Pintar v. Pitt Iron Mining Co.
Pintar v. Pitt Iron Mining Co.
Opinion of the Court
The plaintiff, while working for the defendant Pitt Iron Mining Company in its iron mine near Elba, this state, was on August 21,1907, injured by an explosion of dynamite. He brought this action in the district court of the county of St. Louis to recover damages for such injury, on the ground that it was caused by the alleged negligence of the defendant in furnishing him with a fuse which was defective and unsafe with which to do his work, and in failing to warn and instruct him as to the dangers incident to the work of blasting. The answer denied any negligence on the part of the defendant, and alleged that plaintiff’s injury was due to his own negligence, and, further, that he assumed the risks. Verdict for the plaintiff for $7,000. The defendant appealed from an order denying its motion for judgment notwithstanding the verdict or for a new trial.

:: GIVEN INFORMATION ::

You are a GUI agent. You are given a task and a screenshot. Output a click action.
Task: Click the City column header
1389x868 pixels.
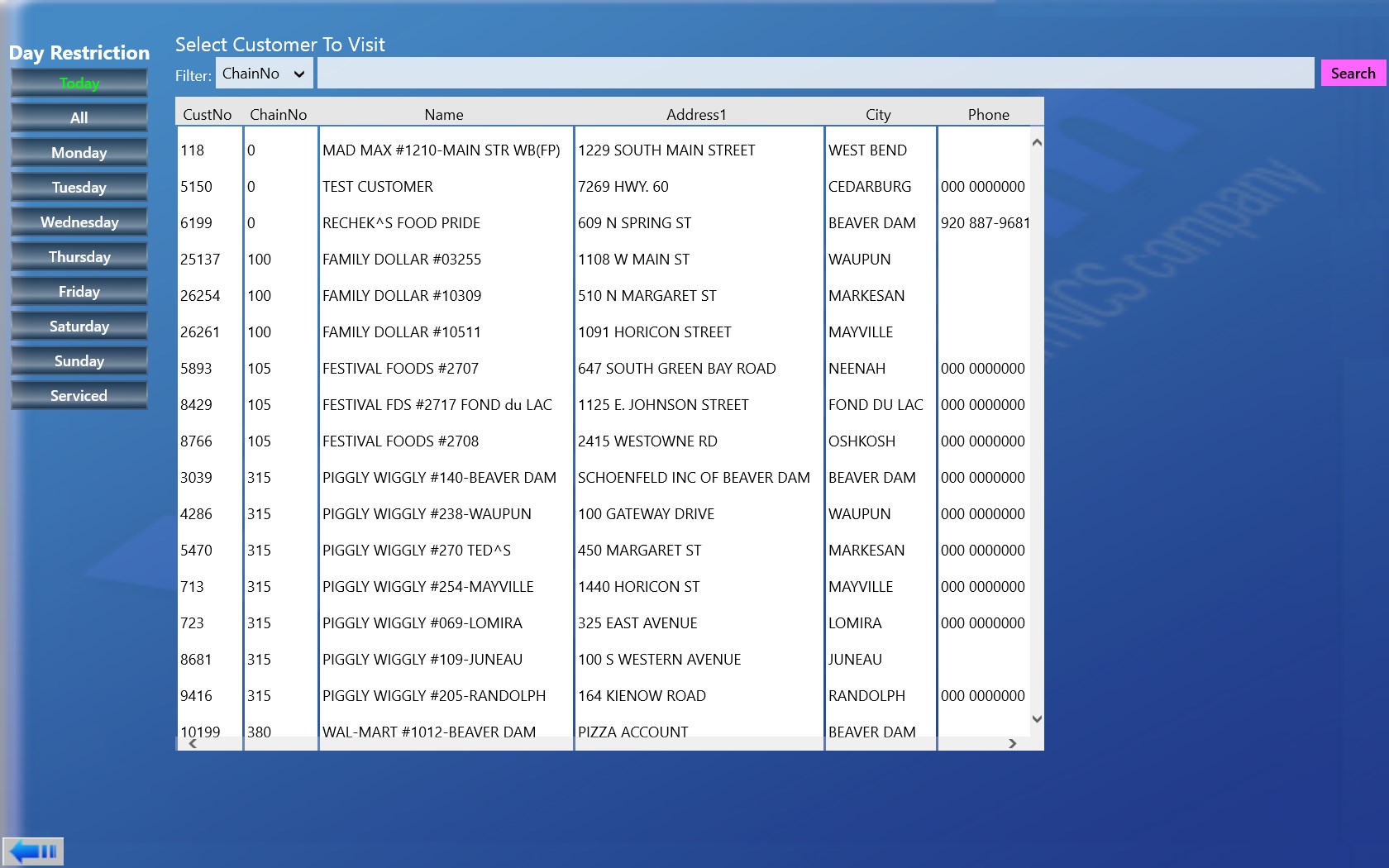(x=878, y=115)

:: INSTRUCTIONS ::
1 > From the court opinion above, print the passage starting at "Opinion of the" and ending at "a new trial.".
2 > Translate this sentence from the court opinion into Spanish: "The defendant appealed from an order denying its motion for judgment notwithstanding the verdict or for a new trial."

:: THE RESPONSES ::
1 >
Opinion of the Court
The plaintiff, while working for the defendant Pitt Iron Mining Company in its iron mine near Elba, this state, was on August 21,1907, injured by an explosion of dynamite. He brought this action in the district court of the county of St. Louis to recover damages for such injury, on the ground that it was caused by the alleged negligence of the defendant in furnishing him with a fuse which was defective and unsafe with which to do his work, and in failing to warn and instruct him as to the dangers incident to the work of blasting. The answer denied any negligence on the part of the defendant, and alleged that plaintiff’s injury was due to his own negligence, and, further, that he assumed the risks. Verdict for the plaintiff for $7,000. The defendant appealed from an order denying its motion for judgment notwithstanding the verdict or for a new trial.

2 > El demandado apeló contra una orden que denegó su moción para que se dictara sentencia no obstante el veredicto o se celebrara un nuevo juicio.